▶ PAGE:
It is assumed that the operating speed of the edge server virtual machine, cloud data center server virtual machine, and edge device is 1.0 GHz, 1.6 GHz, and 0.7 GHz, respectively. The operating power, transmission power, and idle power of edge devices are 0.7 W, 0.1 W, and 0.0 W, respectively. The data transmission bandwidth is 20 Mbps, and the response time constraint is 5 s. The optimal task scheduling scheme corresponding to the four unloading strategies is shown in Figure 3.

In Figure 3, the energy consumption of the scheduling schemes generated by non-unloading, full unloading, partial unloading, and multi-resource unloading scheduling algorithms are 12.2 j, 0.474 j, 0.66 j, and 0.729 j, and the completion time is 17.5 s, 9.47 s, 7.63 s, and 4.8 s, respectively. From the results of energy consumption and completion time, it can be seen that the task execution energy consumption is the highest without unloading, and the energy consumption is the lowest in the case of complete unloading, but the task completion time is long and cannot meet the response time constraint. At the same time, the energy consumption values of partial unloading and multi-resource unloading are not significantly different, but the scheduling scheme generated by the multi-resource unloading scheduling algorithm can optimize the task execution energy consumption under the condition of meeting the response time constraint. To sum up, the scheduling algorithm based on multiple resources offloading can find the task scheduling scheme with optimal energy consumption under the constraint of user response time.

▶ SUPPLIED DATA:
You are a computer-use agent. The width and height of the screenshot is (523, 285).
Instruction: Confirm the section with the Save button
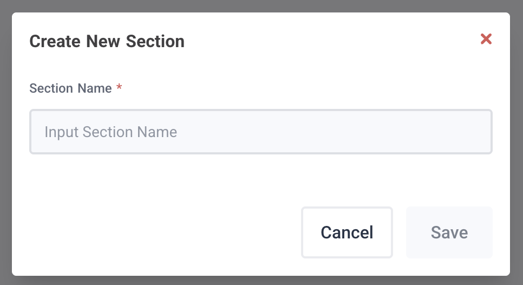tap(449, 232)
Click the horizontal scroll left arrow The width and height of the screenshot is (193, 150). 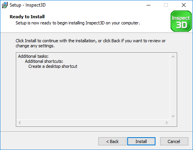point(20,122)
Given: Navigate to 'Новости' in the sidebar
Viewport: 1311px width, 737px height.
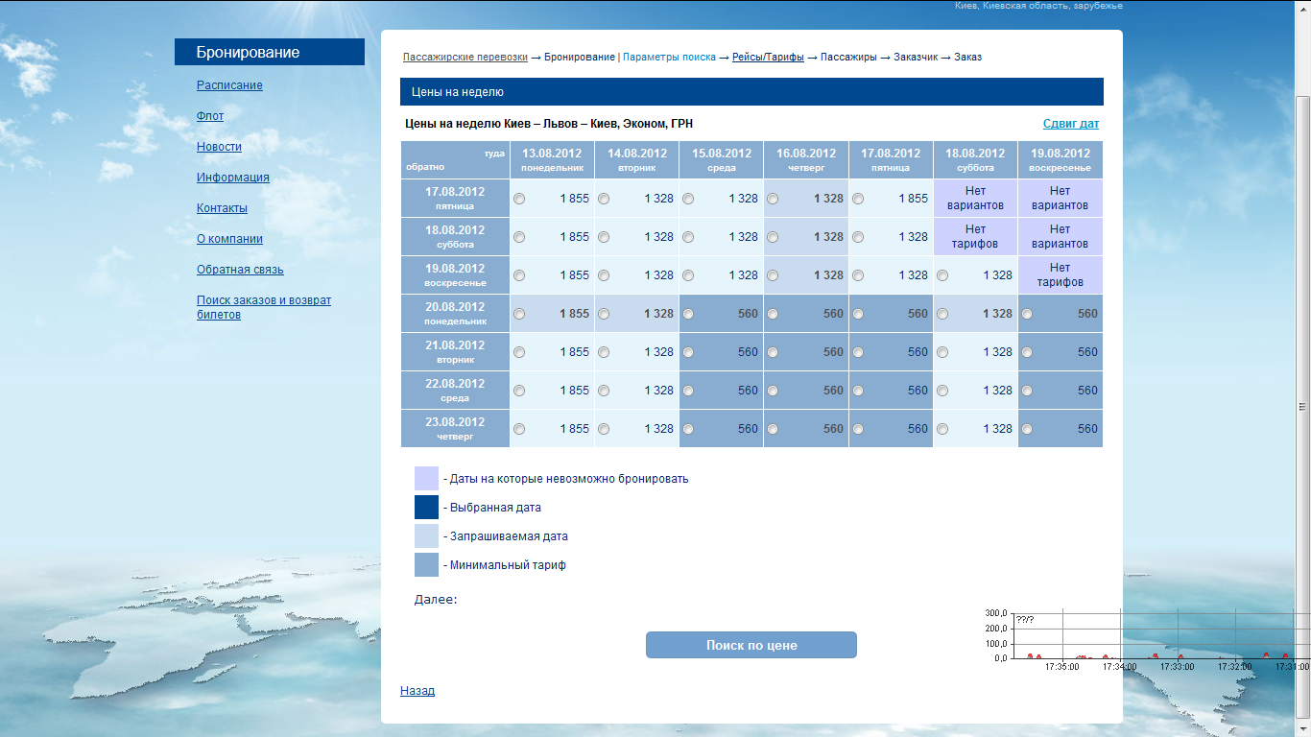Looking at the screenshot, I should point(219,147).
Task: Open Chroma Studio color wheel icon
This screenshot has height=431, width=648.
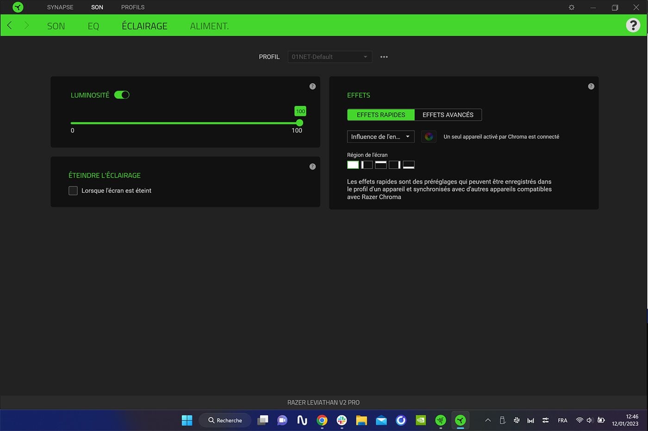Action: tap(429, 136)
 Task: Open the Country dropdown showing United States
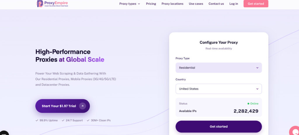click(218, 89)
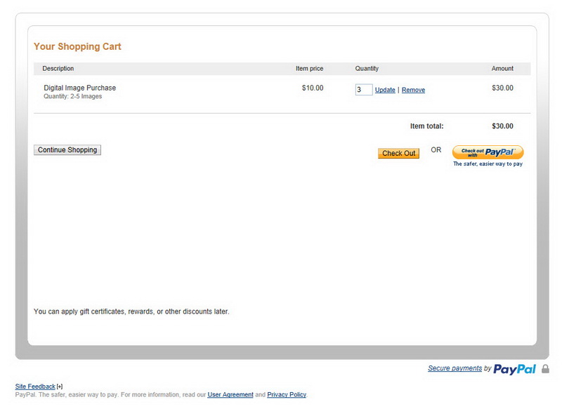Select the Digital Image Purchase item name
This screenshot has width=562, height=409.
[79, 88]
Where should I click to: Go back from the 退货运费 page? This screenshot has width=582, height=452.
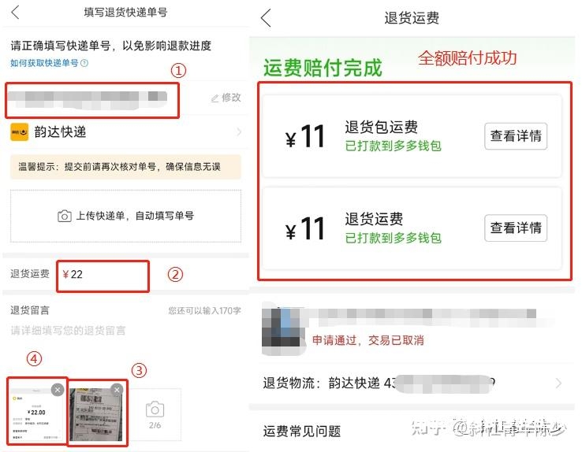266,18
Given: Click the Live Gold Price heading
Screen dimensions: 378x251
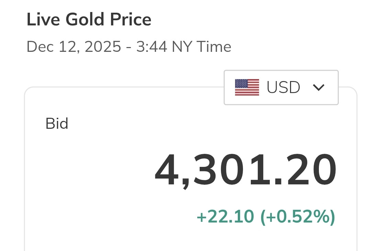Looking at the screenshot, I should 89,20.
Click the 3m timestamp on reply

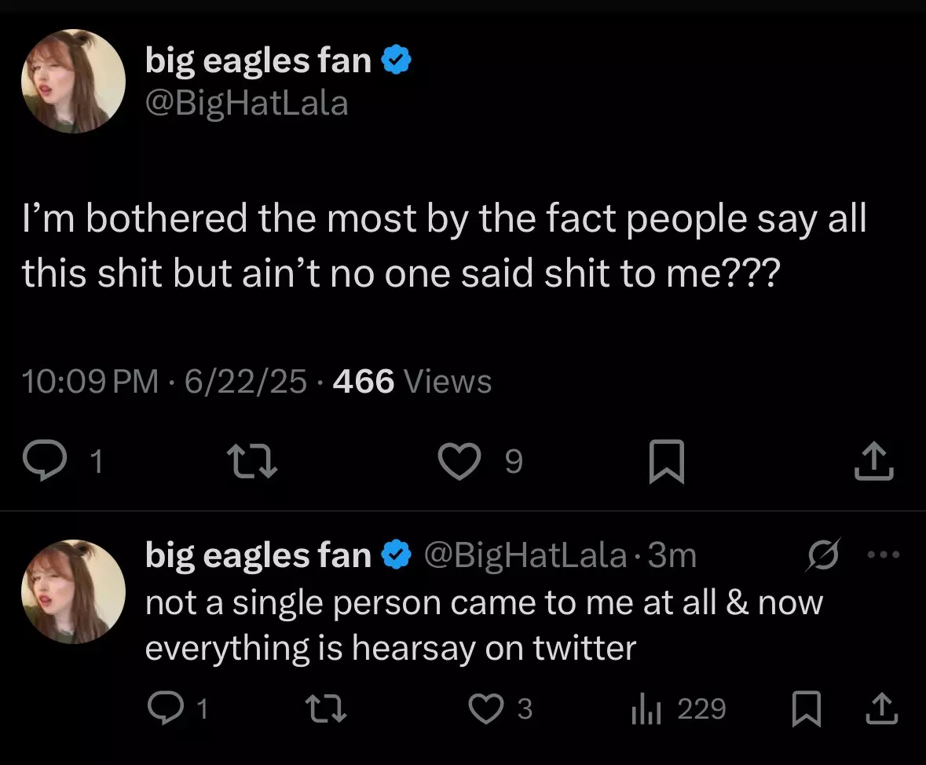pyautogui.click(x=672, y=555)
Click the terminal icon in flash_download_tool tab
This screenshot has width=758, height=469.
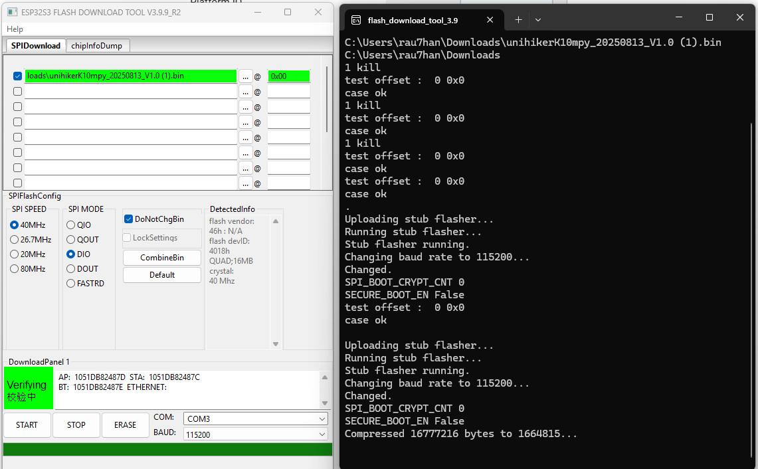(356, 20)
--
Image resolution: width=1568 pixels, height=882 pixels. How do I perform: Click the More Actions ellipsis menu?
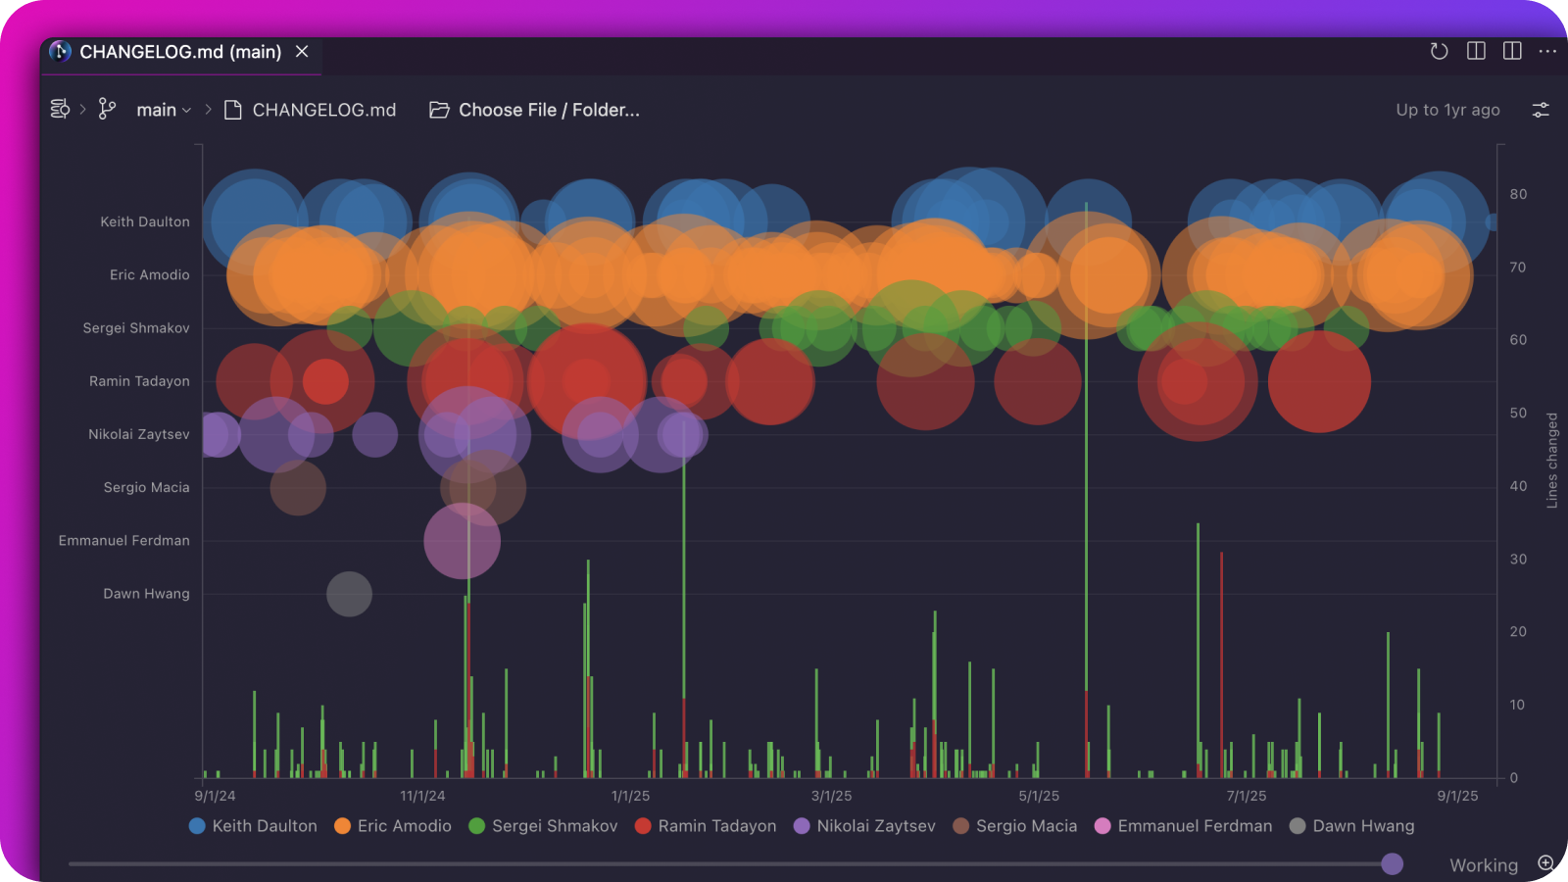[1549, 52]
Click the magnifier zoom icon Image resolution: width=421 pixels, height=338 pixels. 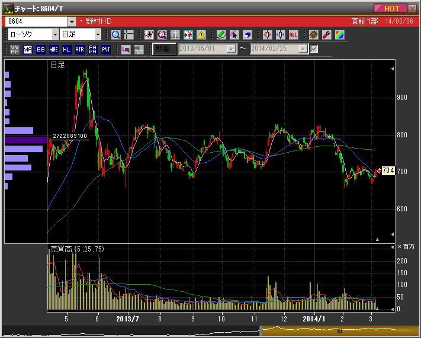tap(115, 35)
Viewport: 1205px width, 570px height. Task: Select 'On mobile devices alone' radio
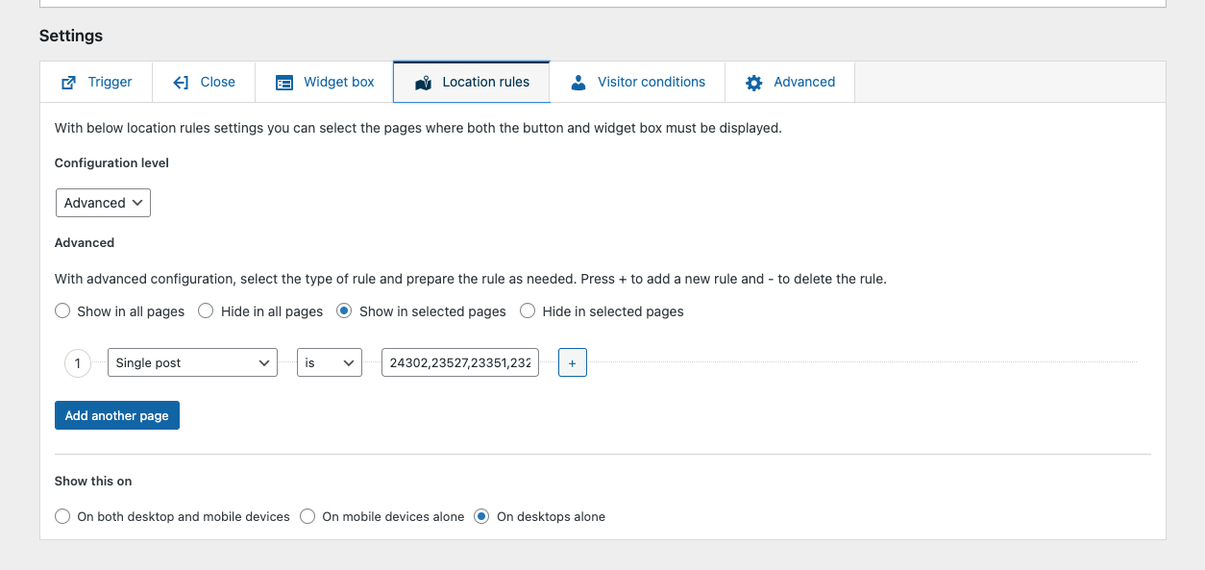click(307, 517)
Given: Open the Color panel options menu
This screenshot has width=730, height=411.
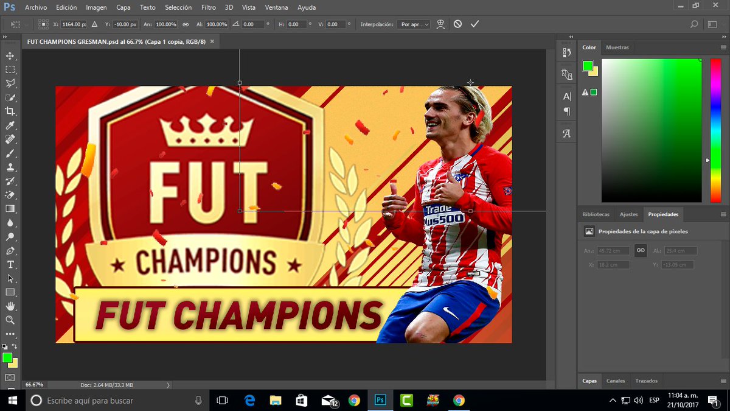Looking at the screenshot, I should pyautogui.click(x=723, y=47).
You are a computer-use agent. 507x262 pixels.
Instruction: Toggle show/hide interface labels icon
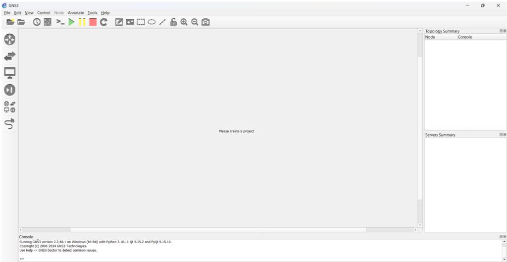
--
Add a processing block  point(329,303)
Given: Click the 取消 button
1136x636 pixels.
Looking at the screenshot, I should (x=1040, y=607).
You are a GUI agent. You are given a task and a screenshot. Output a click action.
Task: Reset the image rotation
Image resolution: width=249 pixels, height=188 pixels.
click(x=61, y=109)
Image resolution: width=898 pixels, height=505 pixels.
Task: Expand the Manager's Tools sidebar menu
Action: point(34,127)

▶ INSTRUCTIONS FOR THE TASK: Repeat the text on offloading task scheduling word for word, starting with "It is assumed" and going on through "in Figure 3.".

▶ TASK SOLUTION:
It is assumed that the operating speed of the edge server virtual machine, cloud data center server virtual machine, and edge device is 1.0 GHz, 1.6 GHz, and 0.7 GHz, respectively. The operating power, transmission power, and idle power of edge devices are 0.7 W, 0.1 W, and 0.0 W, respectively. The data transmission bandwidth is 20 Mbps, and the response time constraint is 5 s. The optimal task scheduling scheme corresponding to the four unloading strategies is shown in Figure 3.